Among friends and colleagues in the States, I have surprisingly sensed no judgment. But yes, they are curious, and even incredulous, that I have taken such a financial risk! I have hopped off the bus where everyone else is smoking the same dope. And I have declared my life a weed-free zone.
In letting the haze clear, the stress diminishes and my adrenals relax. My mind slows and my heart tunes into its own wisdom again. I find that I am, indeed, more than my work. What a relief!
But who is this person? What is my real identity now that I no longer work? Some of this is tied to my personality, human talents, and characteristics. I also feel a strong connection with the people I know and love.
There is more, though…a spiritual presence that knows me and my place in creation better than I know it myself. I sense that we are connected, all of us, into a tapestry of life.
Yes, we have to make a living and money serves a practical role in our modern existence. I embrace money as the powerful tool it is for creating freedom and providing for human needs. Yet I reject money as an end in itself and a replacement for meaningful relationships.

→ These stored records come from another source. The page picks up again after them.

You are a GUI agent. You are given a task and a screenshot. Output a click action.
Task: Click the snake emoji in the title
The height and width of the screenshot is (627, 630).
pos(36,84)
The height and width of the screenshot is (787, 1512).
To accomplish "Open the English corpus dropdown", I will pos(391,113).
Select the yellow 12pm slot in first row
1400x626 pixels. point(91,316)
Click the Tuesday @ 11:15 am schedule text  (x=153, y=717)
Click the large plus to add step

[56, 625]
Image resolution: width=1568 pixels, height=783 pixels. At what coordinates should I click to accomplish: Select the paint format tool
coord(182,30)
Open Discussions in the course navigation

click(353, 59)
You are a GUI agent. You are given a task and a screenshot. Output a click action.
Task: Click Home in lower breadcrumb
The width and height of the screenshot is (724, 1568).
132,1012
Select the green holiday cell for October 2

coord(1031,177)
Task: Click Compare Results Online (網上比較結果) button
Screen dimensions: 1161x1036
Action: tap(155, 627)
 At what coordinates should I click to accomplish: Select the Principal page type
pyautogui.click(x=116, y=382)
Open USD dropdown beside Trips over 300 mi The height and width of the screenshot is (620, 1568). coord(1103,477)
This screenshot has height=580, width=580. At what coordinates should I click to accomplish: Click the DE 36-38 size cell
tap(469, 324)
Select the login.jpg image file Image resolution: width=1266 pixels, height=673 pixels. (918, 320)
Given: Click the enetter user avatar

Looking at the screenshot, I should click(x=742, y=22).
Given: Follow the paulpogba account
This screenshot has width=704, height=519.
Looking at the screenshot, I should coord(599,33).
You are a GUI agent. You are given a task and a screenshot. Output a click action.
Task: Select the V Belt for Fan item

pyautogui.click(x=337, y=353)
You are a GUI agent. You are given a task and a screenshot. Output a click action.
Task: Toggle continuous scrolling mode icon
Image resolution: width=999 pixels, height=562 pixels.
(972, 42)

I celebrate the growth of the sharing economy, wherein we can access what we need without being so dependent upon this collective construct called money. The greater work seems to be that of building a community, a parallel universe that provides for one another in spite of corrupt politicians, arrogant executives, and broken economic systems.
At the moment, I am enjoying this idealistic little oasis of woo-woo. Outside of this blog, believe me, I have made some very strong “I will not…” and “never again…” declarations about my life.
Yes, I will choose what I do and most importantly, with whom. I will curate my life more selectively to create not just a career – hoping that money will buy me a lifestyle. Instead, I will create a lifestyle – and place the career into the context of my life – for a much better fit!